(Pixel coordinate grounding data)
* * *

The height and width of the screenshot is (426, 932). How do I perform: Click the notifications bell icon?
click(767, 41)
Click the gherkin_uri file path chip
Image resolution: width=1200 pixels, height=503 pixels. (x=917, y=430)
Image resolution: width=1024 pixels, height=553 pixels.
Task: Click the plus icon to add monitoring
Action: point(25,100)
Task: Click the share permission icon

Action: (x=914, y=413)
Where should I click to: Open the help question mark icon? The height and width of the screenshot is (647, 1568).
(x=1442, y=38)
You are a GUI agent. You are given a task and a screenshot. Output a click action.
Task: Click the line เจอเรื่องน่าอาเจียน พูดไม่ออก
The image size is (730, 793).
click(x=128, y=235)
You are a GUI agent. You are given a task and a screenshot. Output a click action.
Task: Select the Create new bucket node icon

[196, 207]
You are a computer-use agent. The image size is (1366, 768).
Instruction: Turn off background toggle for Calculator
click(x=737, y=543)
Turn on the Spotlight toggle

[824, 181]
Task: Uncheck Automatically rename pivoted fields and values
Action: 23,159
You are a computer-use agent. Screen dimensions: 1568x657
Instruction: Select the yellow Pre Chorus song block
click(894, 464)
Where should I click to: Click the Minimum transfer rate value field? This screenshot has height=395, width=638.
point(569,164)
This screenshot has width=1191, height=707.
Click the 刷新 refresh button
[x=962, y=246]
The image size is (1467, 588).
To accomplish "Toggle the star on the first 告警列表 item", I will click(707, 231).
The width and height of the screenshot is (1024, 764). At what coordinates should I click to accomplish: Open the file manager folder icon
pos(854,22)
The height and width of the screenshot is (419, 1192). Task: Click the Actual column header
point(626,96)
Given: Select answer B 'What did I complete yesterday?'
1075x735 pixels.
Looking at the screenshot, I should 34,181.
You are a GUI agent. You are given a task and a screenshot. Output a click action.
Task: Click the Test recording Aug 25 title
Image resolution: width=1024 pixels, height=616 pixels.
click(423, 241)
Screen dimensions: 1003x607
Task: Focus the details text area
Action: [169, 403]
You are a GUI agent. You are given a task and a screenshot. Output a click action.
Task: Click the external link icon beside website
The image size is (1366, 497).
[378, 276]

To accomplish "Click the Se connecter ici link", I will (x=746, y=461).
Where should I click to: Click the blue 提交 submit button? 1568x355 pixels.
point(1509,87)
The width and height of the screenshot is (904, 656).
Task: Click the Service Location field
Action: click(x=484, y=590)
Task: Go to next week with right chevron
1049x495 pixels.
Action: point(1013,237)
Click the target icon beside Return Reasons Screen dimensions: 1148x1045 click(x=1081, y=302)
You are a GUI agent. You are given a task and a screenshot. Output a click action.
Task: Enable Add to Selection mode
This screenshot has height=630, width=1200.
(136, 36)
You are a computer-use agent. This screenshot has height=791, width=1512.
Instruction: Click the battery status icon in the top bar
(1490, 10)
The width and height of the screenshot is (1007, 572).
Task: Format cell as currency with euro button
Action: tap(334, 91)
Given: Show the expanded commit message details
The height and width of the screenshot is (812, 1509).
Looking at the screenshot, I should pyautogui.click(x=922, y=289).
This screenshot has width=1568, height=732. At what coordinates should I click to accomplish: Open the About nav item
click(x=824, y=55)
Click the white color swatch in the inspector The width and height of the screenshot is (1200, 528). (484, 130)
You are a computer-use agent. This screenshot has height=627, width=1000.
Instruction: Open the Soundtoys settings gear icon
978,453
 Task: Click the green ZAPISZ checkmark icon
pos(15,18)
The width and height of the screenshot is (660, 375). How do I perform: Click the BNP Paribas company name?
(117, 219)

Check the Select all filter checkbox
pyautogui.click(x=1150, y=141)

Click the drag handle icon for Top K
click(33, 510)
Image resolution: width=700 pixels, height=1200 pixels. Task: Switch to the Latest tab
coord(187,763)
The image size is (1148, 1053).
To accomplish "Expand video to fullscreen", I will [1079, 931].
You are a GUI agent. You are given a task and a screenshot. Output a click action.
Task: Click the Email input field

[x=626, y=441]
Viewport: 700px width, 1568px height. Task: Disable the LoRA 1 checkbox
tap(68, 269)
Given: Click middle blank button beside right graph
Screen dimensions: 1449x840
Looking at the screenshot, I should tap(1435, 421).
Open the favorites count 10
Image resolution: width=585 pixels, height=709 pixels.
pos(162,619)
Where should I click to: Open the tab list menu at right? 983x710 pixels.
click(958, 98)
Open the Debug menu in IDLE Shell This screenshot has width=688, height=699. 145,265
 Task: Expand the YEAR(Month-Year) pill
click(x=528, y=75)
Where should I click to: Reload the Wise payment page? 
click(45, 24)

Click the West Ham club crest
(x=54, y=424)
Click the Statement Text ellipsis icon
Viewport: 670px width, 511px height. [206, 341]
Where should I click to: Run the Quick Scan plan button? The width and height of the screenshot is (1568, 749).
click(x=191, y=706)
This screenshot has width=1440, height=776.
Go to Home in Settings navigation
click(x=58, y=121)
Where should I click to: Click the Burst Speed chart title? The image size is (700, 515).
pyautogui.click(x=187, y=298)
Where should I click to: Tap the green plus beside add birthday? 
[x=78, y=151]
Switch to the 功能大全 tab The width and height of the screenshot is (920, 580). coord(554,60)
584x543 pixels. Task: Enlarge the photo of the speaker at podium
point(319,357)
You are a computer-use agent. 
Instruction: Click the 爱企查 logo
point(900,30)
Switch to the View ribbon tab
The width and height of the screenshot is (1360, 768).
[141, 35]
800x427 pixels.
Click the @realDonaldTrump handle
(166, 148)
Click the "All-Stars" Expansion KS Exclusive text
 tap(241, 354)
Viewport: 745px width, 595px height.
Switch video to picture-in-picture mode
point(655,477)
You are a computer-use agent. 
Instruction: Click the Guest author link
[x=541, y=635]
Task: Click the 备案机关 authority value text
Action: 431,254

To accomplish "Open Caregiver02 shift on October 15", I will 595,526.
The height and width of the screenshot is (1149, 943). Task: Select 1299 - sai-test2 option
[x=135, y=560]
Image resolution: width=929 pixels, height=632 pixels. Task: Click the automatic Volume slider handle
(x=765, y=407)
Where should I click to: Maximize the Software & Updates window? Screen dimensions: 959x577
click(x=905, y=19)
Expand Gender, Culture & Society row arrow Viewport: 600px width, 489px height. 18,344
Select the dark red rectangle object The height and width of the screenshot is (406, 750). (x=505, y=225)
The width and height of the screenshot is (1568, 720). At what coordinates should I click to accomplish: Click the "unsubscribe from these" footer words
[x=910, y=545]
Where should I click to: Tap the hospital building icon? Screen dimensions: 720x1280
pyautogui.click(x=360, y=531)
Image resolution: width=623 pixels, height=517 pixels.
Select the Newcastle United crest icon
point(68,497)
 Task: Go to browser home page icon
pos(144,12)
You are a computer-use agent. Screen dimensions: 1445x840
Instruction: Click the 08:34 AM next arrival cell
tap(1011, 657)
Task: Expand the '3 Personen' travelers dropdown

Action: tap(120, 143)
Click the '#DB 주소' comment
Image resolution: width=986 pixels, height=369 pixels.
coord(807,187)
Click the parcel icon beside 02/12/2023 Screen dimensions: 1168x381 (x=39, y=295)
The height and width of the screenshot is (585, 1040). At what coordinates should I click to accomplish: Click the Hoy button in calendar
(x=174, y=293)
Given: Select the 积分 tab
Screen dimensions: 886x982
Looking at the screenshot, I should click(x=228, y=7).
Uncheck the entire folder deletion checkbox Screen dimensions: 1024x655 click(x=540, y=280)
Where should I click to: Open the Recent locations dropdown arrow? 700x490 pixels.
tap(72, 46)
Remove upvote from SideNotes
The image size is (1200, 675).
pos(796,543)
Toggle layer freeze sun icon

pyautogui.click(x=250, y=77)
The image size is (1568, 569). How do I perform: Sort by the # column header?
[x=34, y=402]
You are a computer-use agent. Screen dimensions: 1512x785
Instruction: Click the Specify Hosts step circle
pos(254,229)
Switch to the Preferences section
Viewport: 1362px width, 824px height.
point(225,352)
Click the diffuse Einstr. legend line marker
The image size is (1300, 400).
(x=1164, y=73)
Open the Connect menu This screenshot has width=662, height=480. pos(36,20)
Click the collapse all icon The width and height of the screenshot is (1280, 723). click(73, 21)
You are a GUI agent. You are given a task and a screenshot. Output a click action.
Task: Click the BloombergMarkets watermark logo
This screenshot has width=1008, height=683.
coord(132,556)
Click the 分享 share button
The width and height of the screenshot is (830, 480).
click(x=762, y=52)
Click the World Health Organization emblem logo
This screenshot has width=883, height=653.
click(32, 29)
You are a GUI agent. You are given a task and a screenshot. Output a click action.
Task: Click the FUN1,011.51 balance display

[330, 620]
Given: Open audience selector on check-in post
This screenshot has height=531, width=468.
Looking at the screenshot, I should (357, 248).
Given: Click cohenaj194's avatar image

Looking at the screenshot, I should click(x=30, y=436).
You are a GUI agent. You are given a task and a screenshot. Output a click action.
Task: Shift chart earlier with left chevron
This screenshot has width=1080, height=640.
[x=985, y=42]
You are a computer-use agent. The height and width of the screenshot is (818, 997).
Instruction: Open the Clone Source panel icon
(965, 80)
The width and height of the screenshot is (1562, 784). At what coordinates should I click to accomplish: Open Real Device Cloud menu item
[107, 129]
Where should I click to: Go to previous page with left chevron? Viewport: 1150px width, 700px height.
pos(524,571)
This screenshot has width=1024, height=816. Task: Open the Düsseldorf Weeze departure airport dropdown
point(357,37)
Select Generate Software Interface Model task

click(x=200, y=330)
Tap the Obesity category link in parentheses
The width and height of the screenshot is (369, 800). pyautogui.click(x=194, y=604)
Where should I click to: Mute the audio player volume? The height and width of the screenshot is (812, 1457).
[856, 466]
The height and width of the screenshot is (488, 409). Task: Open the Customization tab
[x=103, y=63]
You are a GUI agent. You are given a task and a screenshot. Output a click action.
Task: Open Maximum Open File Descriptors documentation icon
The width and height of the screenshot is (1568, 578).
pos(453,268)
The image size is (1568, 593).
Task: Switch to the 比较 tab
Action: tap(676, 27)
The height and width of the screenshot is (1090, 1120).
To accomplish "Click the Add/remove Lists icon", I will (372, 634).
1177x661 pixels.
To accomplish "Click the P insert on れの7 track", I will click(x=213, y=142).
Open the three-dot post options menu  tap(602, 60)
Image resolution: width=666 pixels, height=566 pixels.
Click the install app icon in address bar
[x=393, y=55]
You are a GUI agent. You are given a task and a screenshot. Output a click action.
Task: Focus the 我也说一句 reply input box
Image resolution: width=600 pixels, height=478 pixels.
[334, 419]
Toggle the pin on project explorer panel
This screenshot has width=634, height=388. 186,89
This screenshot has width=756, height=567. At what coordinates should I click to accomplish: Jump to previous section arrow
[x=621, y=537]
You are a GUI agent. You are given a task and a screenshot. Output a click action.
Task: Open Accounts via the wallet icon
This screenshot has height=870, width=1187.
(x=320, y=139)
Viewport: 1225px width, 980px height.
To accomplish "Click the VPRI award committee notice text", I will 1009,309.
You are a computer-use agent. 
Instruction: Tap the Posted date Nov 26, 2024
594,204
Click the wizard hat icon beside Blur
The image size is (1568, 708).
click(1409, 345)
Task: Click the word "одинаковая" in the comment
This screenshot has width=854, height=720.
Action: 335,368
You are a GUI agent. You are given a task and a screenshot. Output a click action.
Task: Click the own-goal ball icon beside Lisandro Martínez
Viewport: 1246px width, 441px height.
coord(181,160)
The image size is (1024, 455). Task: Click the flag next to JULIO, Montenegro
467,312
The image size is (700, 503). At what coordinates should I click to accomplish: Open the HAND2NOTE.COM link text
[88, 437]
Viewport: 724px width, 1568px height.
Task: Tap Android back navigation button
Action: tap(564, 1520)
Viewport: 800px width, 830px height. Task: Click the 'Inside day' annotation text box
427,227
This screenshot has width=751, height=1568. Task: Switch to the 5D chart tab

* * *

### [YOUR ASSIGNMENT]
Copy out every line above where "will" is present.

### [ANSWER AREA]
To accomplish "Toggle the star on the first 告警列表 item", I will click(707, 231).
To accomplish "Click the Se connecter ici link", I will (x=746, y=461).
To accomplish "Expand video to fullscreen", I will [1079, 931].
To accomplish "Open Caregiver02 shift on October 15", I will 595,526.
To accomplish "Click the Add/remove Lists icon", I will (372, 634).
To accomplish "Click the P insert on れの7 track", I will click(x=213, y=142).
To accomplish "Click the VPRI award committee notice text", I will 1009,309.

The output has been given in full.